Sysco Corp today (June 29) announced it has terminated its merger agreement with US Foods, days after the U.S. District Court in Washington granted the Federal Trade Commission's request for a preliminary injunction to block the proposed merger.
The decision ends a year and a half of fighting by the food distribution giant to get the merger approved. In December 2013, Sysco announced the deal to buy US Foods for $3.5 billion, but it immediately met with competition and antitrust concerns. The FTC filed a lawsuit in February challenging the transaction on antitrust grounds.
The action also terminates an agreement with Performance Food Group (PFG), in which Sysco was to purchase US Foods facilities in 11 markets.
Under terms of the merger agreement, the termination of the transaction requires Sysco to pay break-up fees of $300 million to US Foods and $12.5 million to PFG.

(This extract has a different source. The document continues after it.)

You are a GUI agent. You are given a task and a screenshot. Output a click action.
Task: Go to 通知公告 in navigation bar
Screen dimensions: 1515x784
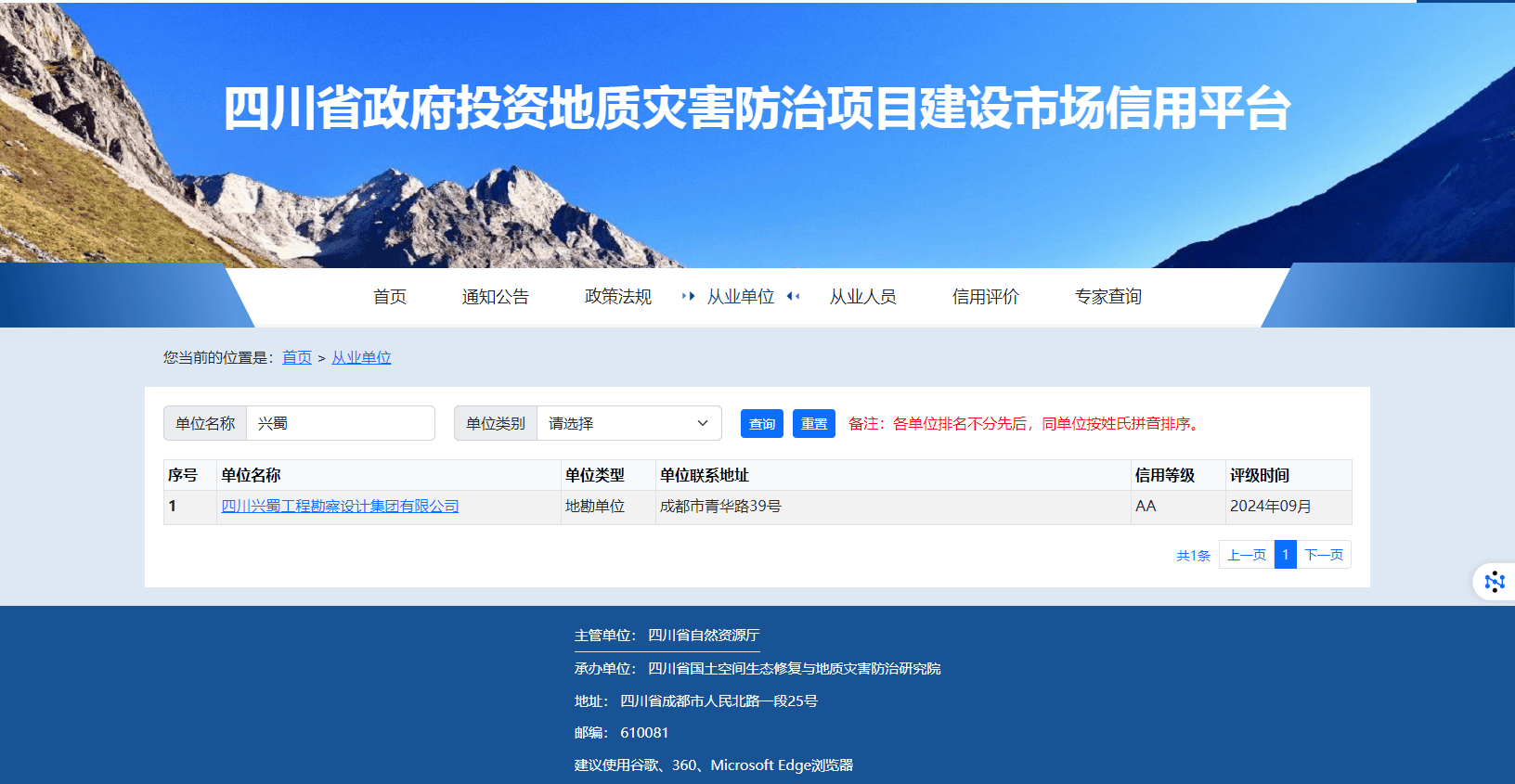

"After reviewing our options, including whether to appeal the Court's decision, we have concluded that it's in the best interests of all our stakeholders to move on," said Bill DeLaney, Sysco president and chief executive officer. "We believed the merger was the right strategic decision for us, and we are disappointed that it did not come to fruition. However, we are prepared to move forward with initiatives that will contribute to the success of Sysco and our stakeholders."
DeLaney said Sysco would pursue smaller acquisitions. The company's board also authorized the repurchase of $3 billion of its own stock over the next two years, equal to about 13 percent of shares outstanding.